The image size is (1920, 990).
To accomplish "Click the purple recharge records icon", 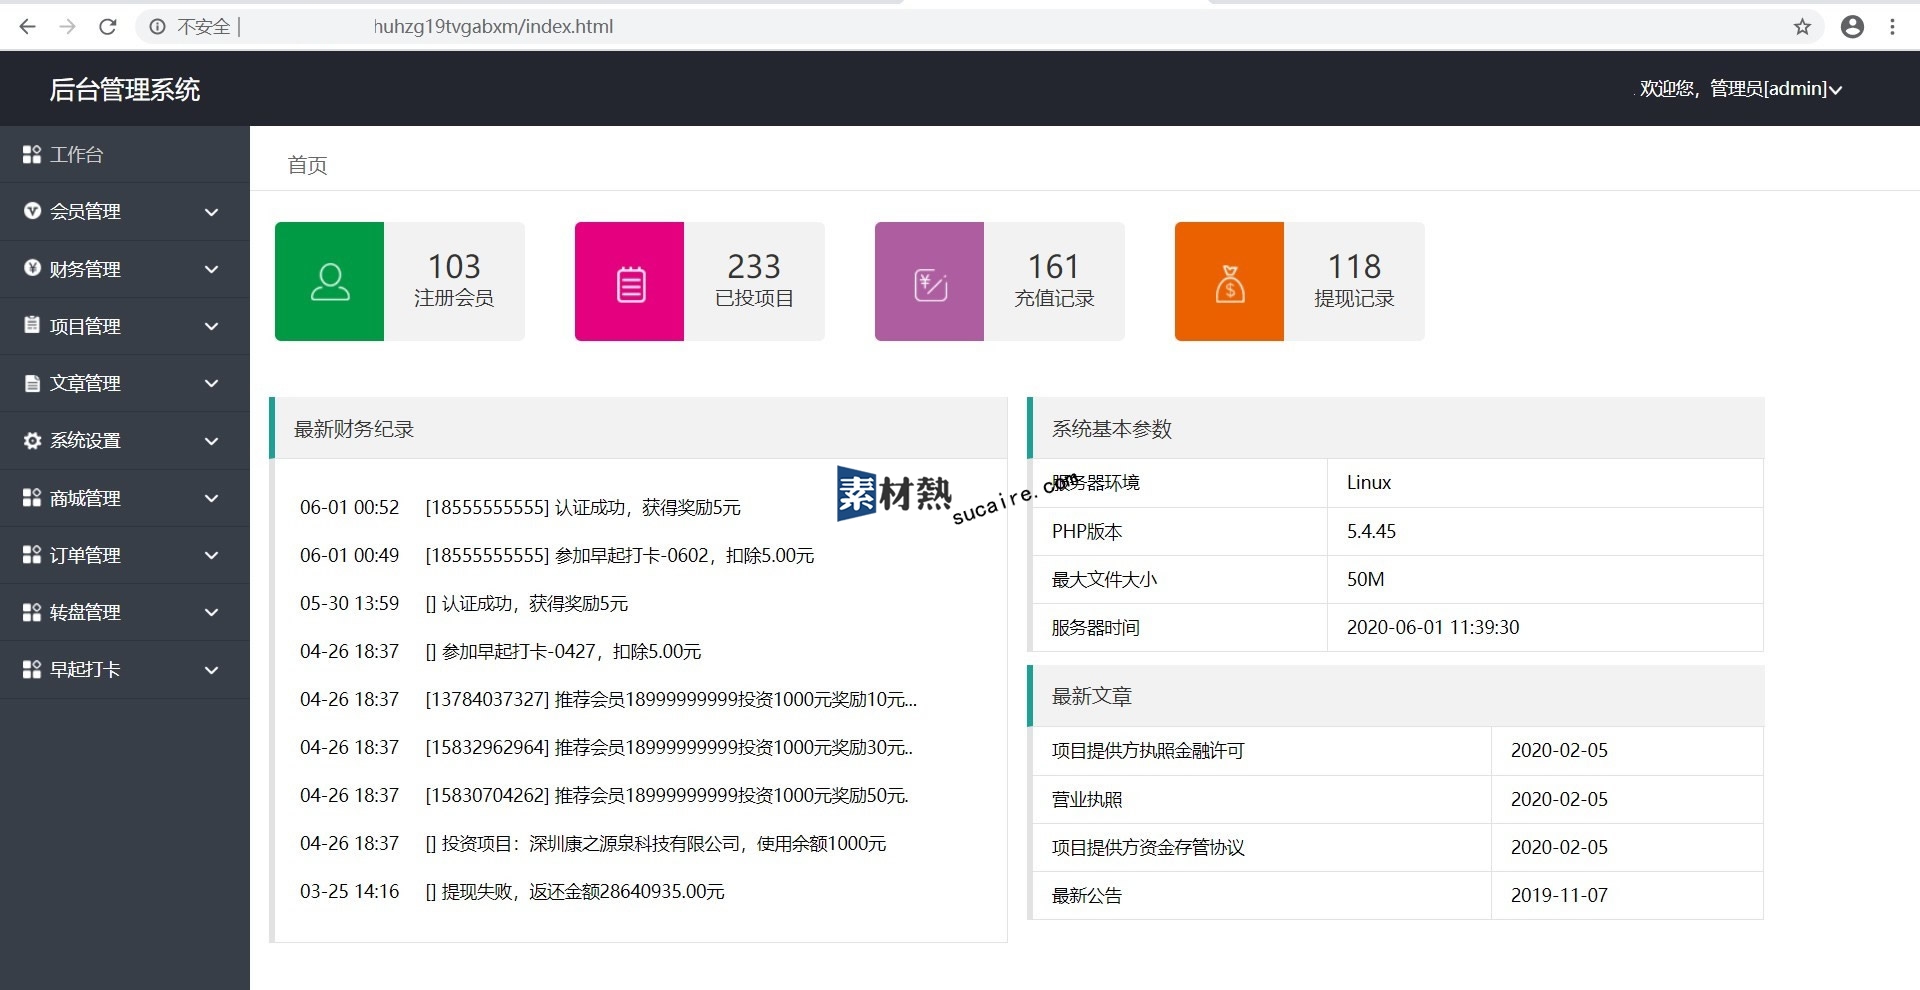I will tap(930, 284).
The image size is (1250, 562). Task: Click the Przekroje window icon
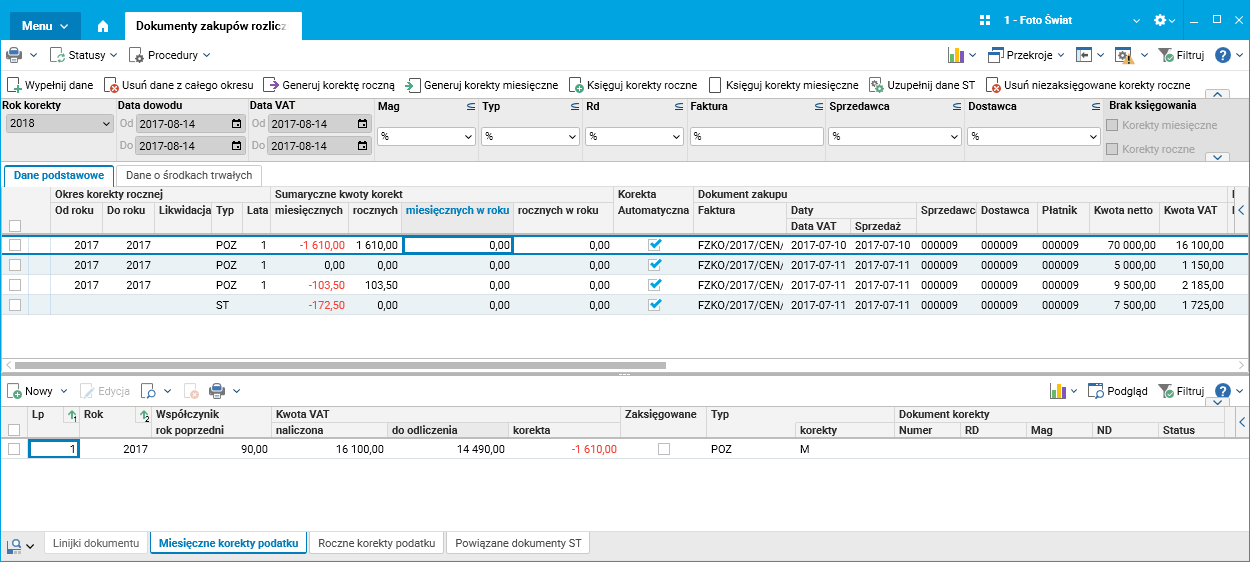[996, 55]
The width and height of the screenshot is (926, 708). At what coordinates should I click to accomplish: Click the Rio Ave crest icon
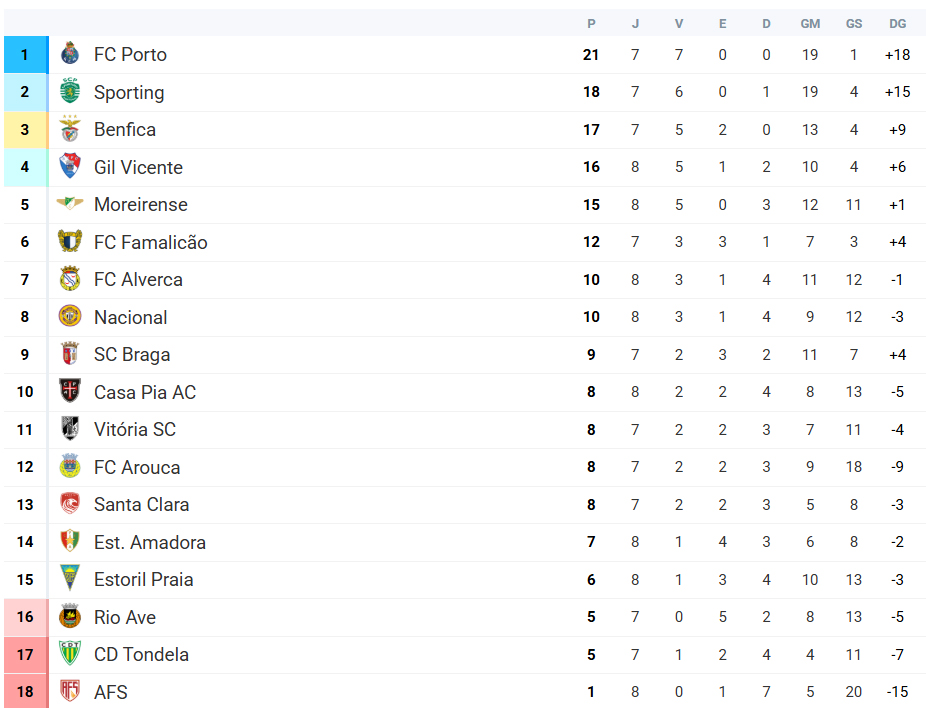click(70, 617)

※ ※ ※

*Task requirements*:
From the line containing "The width and" through the final line of the listing, copy every line exactly and nothing else. Skip the pictures.

*Solution*:
The width and height of the screenshot is (926, 708). At what coordinates should I click to accomplish: Click the Rio Ave crest icon
click(70, 617)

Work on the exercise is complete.